> **Set of tasks**:
a – Write out the passage of the North Korea nuclear talks article between "North Korea last" and "and diplomatic benefits.", inclusive.
b – Extend the article on the North Korea nuclear talks, beginning right after its last sentence.

Hill said all issues had been discussed, including questions of enriched uranium, the provision of humanitarian aid and heavy fuel oil to North Korea, and dropping the country from the US list of state sponsors of terrorism.
He declined to be more specific, saying he and Kim had to return to their respective capitals to brief superiors.
'Complete and correct'
The two envoys met in Beijing last month in an effort to break the deadlock, but reportedly achieved no progress.
|US envoy Christopher Hill says North Korea |
fully declare its nuclear activities [AFP]
The US is insisting on receiving what it calls a "complete and correct" North Korean disclosure of all its nuclear activities.
North Korea last year signed a landmark deal to abandon all its nuclear weapons in exchange for badly needed energy and economic aid and major security and diplomatic benefits.
But the process - involving China, Japan, both Koreas, Russia and the US - has been stalled since North Korea missed a deadline at the end of 2007 to declare all its nuclear programmes and disable its plutonium plant.
Japan insisted on Friday that the multi-party denuclearisation talks with North Korea should not proceed until Pyongyang submits a full declaration of its nuclear programmes and facilities.

[Data entries]
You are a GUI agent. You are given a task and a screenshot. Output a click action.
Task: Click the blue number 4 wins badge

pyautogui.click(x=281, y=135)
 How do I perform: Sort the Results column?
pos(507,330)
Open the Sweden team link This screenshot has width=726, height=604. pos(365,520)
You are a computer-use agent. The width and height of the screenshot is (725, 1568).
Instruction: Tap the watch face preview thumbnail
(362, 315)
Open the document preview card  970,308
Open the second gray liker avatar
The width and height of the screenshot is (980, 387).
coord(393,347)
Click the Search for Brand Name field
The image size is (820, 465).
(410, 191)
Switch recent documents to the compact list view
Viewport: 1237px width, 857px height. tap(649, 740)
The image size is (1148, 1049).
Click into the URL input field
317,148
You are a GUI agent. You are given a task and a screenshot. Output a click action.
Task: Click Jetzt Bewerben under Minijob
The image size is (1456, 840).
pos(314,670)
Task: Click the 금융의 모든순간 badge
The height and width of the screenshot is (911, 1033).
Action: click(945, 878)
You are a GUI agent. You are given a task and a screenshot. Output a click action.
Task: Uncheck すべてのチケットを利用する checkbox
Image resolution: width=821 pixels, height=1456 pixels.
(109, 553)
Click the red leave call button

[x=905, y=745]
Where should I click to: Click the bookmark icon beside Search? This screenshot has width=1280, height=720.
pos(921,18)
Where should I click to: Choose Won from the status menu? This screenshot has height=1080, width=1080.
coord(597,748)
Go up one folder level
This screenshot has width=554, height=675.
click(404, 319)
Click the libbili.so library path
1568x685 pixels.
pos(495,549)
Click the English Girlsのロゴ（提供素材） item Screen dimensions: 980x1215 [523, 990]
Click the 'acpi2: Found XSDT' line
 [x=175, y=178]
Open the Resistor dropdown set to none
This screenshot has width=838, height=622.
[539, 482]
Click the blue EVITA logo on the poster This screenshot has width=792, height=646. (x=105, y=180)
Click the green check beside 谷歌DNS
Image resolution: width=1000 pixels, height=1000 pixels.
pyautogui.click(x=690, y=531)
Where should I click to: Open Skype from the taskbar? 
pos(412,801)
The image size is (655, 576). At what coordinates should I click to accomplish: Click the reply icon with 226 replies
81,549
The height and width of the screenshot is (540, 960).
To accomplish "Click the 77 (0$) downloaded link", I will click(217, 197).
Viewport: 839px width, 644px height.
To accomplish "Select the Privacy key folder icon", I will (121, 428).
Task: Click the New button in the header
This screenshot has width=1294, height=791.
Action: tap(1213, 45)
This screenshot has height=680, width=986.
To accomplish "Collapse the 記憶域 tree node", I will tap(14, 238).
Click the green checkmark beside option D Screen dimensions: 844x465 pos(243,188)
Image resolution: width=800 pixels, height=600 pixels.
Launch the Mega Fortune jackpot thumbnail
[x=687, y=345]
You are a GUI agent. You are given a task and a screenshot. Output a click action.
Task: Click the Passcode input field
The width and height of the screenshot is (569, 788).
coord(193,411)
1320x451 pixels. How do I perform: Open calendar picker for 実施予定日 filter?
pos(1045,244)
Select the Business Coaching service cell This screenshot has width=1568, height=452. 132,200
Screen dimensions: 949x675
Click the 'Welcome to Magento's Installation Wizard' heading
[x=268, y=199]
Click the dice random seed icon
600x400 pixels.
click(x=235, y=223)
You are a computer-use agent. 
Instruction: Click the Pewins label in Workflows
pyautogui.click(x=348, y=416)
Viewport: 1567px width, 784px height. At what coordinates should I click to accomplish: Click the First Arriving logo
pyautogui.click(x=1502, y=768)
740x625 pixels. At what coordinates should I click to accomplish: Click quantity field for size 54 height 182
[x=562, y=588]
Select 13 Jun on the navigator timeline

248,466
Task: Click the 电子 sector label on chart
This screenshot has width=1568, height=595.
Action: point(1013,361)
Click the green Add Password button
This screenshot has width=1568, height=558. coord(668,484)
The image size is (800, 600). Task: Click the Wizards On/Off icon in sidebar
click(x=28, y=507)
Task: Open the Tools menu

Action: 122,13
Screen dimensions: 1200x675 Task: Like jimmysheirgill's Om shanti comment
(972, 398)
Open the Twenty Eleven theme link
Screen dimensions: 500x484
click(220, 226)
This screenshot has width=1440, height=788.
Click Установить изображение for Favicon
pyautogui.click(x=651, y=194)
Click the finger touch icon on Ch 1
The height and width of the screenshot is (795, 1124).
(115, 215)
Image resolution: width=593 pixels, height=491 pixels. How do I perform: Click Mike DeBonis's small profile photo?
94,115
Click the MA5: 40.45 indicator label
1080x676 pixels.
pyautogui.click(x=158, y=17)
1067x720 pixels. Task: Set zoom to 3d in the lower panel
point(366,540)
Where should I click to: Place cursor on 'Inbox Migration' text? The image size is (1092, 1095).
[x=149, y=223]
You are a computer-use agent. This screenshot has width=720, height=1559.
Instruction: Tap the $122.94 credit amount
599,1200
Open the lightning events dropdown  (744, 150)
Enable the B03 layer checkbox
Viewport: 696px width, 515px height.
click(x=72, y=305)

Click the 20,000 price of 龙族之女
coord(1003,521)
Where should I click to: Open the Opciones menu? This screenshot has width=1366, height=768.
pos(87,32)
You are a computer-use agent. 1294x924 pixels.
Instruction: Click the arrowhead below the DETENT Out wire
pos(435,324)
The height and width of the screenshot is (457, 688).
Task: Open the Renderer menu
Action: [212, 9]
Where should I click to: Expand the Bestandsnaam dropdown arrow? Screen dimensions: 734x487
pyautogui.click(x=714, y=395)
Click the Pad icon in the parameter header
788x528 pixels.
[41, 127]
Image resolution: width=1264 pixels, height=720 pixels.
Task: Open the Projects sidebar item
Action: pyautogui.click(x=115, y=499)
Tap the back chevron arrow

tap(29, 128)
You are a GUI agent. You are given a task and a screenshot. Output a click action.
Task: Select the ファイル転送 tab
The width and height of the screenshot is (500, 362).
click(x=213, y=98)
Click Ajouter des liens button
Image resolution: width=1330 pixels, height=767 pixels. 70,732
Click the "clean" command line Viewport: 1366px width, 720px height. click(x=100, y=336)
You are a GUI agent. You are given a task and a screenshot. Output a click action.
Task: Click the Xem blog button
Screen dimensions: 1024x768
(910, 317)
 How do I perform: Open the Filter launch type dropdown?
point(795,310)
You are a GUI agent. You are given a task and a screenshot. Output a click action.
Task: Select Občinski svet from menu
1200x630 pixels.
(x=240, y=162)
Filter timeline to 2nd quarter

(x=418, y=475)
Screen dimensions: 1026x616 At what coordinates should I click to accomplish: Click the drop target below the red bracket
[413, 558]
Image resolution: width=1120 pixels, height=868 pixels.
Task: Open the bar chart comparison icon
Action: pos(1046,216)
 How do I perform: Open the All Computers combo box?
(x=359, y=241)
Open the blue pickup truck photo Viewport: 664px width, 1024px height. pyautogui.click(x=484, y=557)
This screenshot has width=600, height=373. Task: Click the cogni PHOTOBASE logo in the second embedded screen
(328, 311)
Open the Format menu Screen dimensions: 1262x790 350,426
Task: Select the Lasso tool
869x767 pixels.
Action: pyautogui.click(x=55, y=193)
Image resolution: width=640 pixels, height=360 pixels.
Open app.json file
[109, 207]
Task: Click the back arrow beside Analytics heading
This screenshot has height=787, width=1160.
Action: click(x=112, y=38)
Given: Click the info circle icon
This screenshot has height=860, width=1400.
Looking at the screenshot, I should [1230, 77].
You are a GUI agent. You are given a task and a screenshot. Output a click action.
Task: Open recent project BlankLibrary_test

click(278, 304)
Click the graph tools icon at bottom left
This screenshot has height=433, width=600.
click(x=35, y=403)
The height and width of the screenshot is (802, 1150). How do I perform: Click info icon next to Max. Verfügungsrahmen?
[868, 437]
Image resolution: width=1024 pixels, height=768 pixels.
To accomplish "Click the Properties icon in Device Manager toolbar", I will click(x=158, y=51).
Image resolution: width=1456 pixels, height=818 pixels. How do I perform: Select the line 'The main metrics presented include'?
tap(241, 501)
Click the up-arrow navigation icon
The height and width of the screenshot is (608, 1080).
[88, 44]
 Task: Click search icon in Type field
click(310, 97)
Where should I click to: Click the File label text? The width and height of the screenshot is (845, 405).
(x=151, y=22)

> **Answers by item number**:
a –
North Korea last year signed a landmark deal to abandon all its nuclear weapons in exchange for badly needed energy and economic aid and major security and diplomatic benefits.

b –
''There have been some opinions that it is important to move on to the next stage even if some parts are left ambiguous, but Japan believes it better not to do so," Japanese foreign minister Masahiko Komura said.
At stake in the delicate diplomacy is a US call for North Korea to clarify its suspected uranium enrichment programme and secret nuclear technology transfers to Syria.
Pyongyang, which conducted its first test of a plutonium-based nuclear bomb in October 2006, has denied the existence of a separate nuclear programme based on a uranium enrichment programme and has rejected alleged links with Syria.
Instead North Korea blames Washington for the deadlock, citing a US failure to remove Pyongyang from a list of state sponsors of terrorism.
During a visit to Beijing late last month, Condoleezza Rice, the US secretary of state, urged China - North Korea's main ally - to use "all influence possible with the North Koreans" to end an impasse.